> **Aim**: Retype the part of the data that opens with the line containing "Screen dimensions: 709x421" and closes with the line containing "Toggle the Intercept", including both of those lines, with no changes.
───── Excerpted records
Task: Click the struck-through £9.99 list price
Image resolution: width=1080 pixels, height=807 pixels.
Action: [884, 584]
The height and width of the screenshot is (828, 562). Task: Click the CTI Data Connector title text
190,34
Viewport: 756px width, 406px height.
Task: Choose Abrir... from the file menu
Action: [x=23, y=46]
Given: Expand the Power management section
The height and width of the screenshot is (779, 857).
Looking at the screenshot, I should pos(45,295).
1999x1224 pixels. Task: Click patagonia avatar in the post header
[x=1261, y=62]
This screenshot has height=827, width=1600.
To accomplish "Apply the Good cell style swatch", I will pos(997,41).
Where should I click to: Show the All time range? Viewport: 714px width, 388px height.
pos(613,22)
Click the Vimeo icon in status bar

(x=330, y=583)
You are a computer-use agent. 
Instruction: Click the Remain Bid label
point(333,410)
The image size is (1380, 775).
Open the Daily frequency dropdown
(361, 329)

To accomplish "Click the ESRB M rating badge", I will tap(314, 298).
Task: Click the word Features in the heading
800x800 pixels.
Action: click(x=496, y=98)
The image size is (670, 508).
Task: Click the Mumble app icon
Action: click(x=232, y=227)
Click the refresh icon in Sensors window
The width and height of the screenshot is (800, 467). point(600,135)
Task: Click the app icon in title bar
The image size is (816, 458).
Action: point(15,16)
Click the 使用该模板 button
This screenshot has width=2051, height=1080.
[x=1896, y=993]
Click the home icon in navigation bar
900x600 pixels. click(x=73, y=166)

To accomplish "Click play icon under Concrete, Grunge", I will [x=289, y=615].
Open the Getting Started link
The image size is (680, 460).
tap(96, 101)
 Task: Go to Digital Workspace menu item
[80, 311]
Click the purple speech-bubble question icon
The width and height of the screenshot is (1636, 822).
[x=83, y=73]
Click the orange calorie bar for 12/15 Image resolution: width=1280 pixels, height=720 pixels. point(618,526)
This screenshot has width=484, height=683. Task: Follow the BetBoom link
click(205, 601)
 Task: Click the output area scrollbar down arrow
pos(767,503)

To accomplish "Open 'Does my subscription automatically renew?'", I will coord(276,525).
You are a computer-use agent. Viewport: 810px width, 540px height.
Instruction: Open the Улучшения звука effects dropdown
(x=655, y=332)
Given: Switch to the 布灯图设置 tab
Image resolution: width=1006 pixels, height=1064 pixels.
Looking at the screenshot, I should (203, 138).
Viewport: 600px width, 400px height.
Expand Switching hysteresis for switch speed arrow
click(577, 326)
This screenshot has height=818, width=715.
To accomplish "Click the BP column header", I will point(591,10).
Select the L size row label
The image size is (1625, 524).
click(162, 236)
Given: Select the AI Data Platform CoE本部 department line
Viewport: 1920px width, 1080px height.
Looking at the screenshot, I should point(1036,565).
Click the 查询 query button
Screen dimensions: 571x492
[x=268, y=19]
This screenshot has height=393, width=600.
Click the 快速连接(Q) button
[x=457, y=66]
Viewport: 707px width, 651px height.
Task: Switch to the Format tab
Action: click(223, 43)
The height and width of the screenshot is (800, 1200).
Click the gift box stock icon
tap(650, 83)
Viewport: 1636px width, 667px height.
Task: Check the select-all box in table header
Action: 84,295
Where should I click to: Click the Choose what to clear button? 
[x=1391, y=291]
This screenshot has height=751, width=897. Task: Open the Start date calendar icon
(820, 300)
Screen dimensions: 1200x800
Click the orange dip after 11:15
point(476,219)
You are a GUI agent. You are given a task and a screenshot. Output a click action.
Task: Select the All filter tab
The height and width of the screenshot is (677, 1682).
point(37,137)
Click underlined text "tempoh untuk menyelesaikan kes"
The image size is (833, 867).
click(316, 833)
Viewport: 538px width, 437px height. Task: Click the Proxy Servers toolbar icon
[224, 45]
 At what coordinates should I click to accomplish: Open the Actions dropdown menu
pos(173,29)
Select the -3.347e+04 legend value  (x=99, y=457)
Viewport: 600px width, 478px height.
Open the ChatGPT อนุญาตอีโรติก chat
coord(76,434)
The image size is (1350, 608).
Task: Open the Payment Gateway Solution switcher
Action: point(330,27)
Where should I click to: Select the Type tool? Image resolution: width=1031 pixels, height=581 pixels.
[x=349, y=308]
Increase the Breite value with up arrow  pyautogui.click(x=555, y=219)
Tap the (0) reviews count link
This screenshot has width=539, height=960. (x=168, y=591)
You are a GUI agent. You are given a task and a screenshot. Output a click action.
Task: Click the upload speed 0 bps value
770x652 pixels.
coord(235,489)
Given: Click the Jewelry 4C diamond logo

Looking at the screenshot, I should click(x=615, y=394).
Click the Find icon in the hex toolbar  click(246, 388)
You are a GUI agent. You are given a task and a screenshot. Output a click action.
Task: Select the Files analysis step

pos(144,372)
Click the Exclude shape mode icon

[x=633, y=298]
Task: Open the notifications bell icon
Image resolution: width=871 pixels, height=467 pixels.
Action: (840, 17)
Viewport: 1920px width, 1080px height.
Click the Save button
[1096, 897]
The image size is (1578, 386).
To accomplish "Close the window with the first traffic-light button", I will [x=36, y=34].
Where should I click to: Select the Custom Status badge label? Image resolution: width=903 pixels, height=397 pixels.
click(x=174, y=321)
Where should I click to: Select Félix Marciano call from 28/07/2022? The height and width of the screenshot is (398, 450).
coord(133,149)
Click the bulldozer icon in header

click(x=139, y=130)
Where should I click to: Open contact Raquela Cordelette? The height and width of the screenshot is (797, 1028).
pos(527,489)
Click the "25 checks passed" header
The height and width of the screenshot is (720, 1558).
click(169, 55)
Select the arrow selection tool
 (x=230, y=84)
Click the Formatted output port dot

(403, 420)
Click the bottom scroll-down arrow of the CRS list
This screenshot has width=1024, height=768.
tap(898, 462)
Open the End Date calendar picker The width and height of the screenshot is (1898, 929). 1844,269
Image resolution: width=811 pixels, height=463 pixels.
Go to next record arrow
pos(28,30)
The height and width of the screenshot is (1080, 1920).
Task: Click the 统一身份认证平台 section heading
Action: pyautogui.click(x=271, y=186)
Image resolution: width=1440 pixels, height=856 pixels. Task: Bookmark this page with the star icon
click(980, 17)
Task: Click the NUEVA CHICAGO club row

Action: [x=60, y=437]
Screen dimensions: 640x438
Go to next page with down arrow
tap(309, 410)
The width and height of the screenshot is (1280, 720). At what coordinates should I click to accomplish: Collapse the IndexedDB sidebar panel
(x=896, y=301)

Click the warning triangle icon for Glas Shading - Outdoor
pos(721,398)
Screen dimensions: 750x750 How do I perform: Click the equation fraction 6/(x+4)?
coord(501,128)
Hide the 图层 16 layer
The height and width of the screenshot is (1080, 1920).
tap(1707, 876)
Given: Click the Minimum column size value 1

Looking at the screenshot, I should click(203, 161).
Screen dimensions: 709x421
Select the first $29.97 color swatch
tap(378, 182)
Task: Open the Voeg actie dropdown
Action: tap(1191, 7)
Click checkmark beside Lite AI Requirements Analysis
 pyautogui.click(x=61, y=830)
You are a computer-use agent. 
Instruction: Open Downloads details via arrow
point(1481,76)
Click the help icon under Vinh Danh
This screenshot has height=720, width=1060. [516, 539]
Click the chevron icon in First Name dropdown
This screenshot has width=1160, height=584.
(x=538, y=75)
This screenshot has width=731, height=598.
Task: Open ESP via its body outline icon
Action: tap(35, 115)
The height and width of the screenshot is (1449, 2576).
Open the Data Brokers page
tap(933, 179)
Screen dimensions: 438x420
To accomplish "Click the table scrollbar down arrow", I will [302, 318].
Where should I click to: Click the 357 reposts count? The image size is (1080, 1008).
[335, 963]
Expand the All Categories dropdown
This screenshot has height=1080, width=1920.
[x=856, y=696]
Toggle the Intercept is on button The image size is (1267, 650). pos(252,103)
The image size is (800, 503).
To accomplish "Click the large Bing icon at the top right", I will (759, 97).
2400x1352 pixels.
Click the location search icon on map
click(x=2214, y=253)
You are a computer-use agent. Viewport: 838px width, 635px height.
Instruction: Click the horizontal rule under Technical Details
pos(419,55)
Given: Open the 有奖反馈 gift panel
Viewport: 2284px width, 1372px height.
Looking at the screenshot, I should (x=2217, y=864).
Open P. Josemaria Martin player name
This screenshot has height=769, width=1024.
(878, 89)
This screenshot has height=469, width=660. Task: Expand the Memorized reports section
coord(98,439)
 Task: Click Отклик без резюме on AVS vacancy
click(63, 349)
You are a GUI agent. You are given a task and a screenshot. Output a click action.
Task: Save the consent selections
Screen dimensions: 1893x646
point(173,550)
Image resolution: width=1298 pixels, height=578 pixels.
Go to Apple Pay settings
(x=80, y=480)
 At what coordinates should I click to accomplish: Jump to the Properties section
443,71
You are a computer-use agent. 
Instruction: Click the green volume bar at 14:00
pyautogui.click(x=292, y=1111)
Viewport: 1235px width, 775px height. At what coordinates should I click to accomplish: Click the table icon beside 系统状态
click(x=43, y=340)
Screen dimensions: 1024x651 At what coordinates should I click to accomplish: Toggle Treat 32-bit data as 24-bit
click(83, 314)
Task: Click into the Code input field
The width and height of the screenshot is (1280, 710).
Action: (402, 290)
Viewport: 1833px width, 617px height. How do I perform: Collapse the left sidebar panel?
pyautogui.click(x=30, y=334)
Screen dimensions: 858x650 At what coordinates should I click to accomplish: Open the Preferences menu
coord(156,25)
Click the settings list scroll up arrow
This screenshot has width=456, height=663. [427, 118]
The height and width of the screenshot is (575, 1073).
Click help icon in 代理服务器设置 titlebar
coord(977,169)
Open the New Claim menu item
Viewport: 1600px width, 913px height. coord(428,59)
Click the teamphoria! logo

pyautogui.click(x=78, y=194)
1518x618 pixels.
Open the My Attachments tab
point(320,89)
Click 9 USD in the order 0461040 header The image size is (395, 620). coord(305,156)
──────────
> **Reply to the task**:
Screen dimensions: 709x421
Select the first $29.97 color swatch
tap(378, 182)
Task: Open the Voeg actie dropdown
Action: tap(1191, 7)
Click checkmark beside Lite AI Requirements Analysis
 pyautogui.click(x=61, y=830)
You are a computer-use agent. 
Instruction: Open Downloads details via arrow
point(1481,76)
Click the help icon under Vinh Danh
This screenshot has height=720, width=1060. [516, 539]
Click the chevron icon in First Name dropdown
This screenshot has width=1160, height=584.
(x=538, y=75)
This screenshot has width=731, height=598.
Task: Open ESP via its body outline icon
Action: tap(35, 115)
The height and width of the screenshot is (1449, 2576).
Open the Data Brokers page
tap(933, 179)
Screen dimensions: 438x420
To accomplish "Click the table scrollbar down arrow", I will [302, 318].
Where should I click to: Click the 357 reposts count? The image size is (1080, 1008).
[335, 963]
Expand the All Categories dropdown
This screenshot has height=1080, width=1920.
[x=856, y=696]
Toggle the Intercept is on button The image size is (1267, 650). pos(252,103)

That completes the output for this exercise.